Up to now, people from very different ideological backgrounds had learned to march side by side to voice one common demand. Now they have managed to induce the leadership of the two main parties in Catalonia to take a step back on their respective agendas and push to the foreground one essential point – that of the future relation with the Spanish state. Those two parties, representing the center-right and the center-left, together held an absolute majority in the outgoing parliament and have now formed a wider coalition including leaders of civil society associations and prominent independent figures. Supporting independence is also a smaller coalition of the left, while other groups come short of demanding full sovereignty but endorse the Catalans’ right to decide in a popular referendum. In fact, some in those groups may lean towards independence when the issue comes to a vote in parliament. Against both options remain only the subsidiaries of the two major Spanish parties plus an up-and-coming organization that had its start defending Spanish interests in Barcelona and whose leader is now hoping to boost his career in Madrid.
That this will be, by another name, the referendum that a steady 80% of Catalans support and which has been so far denied to them has been made explicit by those in favor of independence. In a more devious way, it is also acknowledged by those that are against. For now, unionists fall back on repeating that this is just a routine regional election, but the way they act reveals that they know all too well that it’s not. At the end of the day, glossing over their very deep disagreements, they will certainly count their combined votes as representing a no to separation and they will band together to oppose independence, even if that turns out to be the choice of a majority of Catalans.

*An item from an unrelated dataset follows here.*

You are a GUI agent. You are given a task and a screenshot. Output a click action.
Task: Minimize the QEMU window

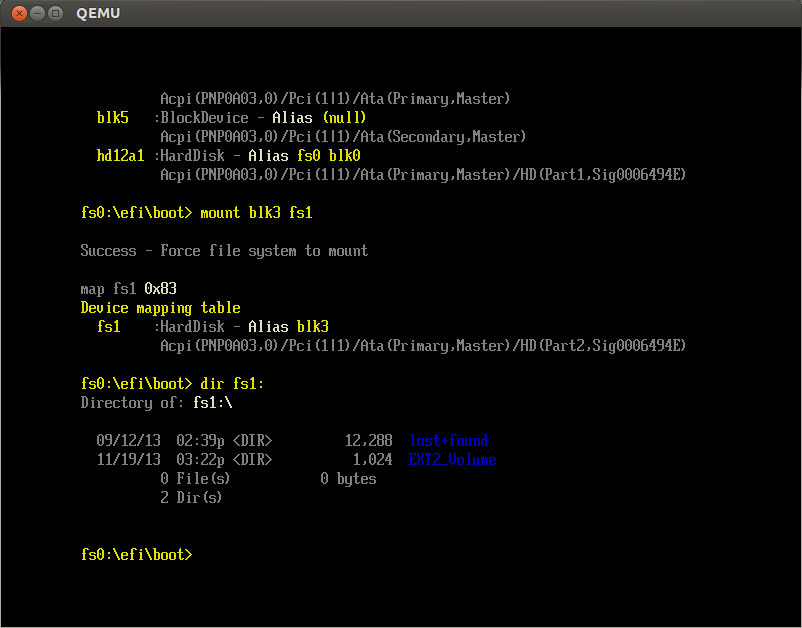point(37,14)
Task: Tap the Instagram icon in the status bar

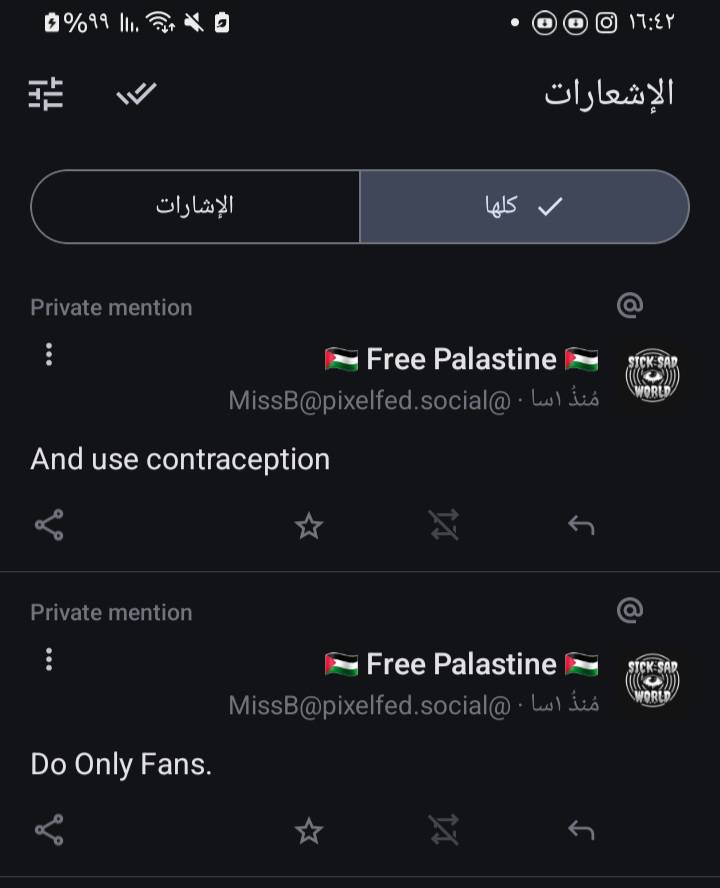Action: click(606, 22)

Catalans have no doubts about what’s at stake when they come to the ballot box this time. They know they must decide between prolonging their dependent status in a political framework that has proved to be detrimental to their interests or setting out on an orderly process of administrative disengagement from the state. And for those who may ask what comes next, the pro-independence side has also made it very clear: a vote in the new parliament will be called on the relationship that the Catalan people – acting through their newly elected representatives – wish to have from now on with the Spanish state. A democratically elected parliament, they claim, is indeed entitled to decide on the matter, since every other avenue has been closed. If there is a majority for separation, the transitional arrangements already devised will gradually be activated, the European institutions will be notified and the Spanish government will be invited to a meaningful negotiation on the terms and the time frame to bring about an amicable parting of the ways.
It could be claimed that by forcing the Spanish side to recognize the exceptionality of this election, the fact that it is indeed a plebiscite, Catalans have already won the first battle. On September 27 they will be exercising their right to self-determination, and that night every vote will be counted as a yes or a no to independence. At all events, a new scenario will open in Catalonia before the end of the month, and it will be in everyone’s interest to manage it in a way that causes the least damage – and hopefully delivers the largest benefit – to all.